これにより、店舗では税込価格を支払い、出国時に空港で消費税の還付(リファンド)を受ける形に変更されます。

また、一般物品と消耗品の区分や特殊包装の義務などは廃止される見込みです。詳細は今後の発表をご確認ください。

Q7: 日本の紙幣や硬貨を記念品として持ち帰っても問題ありませんか?

A: 通常使用している紙幣や硬貨を記念として少量持ち帰るのは問題ありません。ただし、大量の現金を持ち出す場合は、出国時に申告が必要になることがあります(100万円相当以上の場合)。また、特殊な記念硬貨セットなどは、日本の主要な空港や郵便局、銀行などで購入できますので、そちらを記念品にするのもおすすめです。

Q8: 日本旅行の予算はどれくらい必要ですか?

A: 観光庁の調査によると、訪日外国人1人あたりの旅行支出は平均で約23万円程度です。内訳としては、宿泊費が約8万円、買い物代が約6万円、飲食費が約5万円といった構成になっています。もちろん、滞在期間や旅行スタイル、宿泊施設のグレードによって大きく変わります。予算を抑えたい場合は、ゲストハウスやビジネスホテルを利用し、地元の食堂や立ち食いそばなどの庶民的な食事を取り入れるとよいでしょう。

 

まとめ

日本のお金についての知識を身につけることで、訪日旅行がより快適で円滑なものになります。日本は安全な国とはいえ、お金の管理には注意を払い、計画的に使うことが大切です。

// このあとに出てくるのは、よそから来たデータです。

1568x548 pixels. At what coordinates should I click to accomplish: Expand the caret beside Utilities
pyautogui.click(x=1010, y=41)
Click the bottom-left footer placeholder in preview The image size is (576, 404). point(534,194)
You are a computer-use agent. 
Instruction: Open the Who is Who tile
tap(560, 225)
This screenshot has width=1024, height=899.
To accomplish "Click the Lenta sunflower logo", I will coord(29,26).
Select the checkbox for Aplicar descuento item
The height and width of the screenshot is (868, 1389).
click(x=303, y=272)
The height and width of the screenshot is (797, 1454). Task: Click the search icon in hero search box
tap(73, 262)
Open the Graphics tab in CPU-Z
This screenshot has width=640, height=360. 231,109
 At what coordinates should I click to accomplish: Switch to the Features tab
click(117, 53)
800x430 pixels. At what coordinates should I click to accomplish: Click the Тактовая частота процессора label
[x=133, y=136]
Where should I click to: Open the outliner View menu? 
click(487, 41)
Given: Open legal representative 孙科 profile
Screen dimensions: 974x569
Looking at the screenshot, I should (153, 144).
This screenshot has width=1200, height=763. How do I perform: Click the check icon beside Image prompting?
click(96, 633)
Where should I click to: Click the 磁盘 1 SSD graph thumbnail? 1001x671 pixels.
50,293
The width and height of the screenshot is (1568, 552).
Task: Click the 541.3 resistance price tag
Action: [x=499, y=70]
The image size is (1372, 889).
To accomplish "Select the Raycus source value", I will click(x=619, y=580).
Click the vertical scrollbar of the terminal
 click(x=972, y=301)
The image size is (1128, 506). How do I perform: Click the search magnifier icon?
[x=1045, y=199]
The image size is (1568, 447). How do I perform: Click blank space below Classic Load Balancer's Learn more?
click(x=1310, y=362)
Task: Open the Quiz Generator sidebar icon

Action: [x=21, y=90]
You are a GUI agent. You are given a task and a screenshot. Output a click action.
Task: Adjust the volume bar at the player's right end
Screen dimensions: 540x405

日本では、現金とキャッシュレス決済の両方を使いこなすと便利です。特に観光地から少し離れた場所や地方を訪れる予定がある場合は、ある程度の現金を用意しておくことをお勧めします。また、日本ならではの硬貨や紙幣の特徴を知っておくと、支払いもスムーズになります。

日本の新紙幣は2024年に刷新され、最先端の技術が導入されています。この機会に新しいお札の特徴を観察してみるのも、日本文化の一端を知る良い機会になるでしょう。

言葉の壁があっても、お金のやり取りでトラブルになることはほとんどありません。レジや券売機には金額が明示されており、支払い時には表示された金額を支払えば問題ありません。困ったときは、店員さんに筆談や電卓で伝えることも一つの方法です。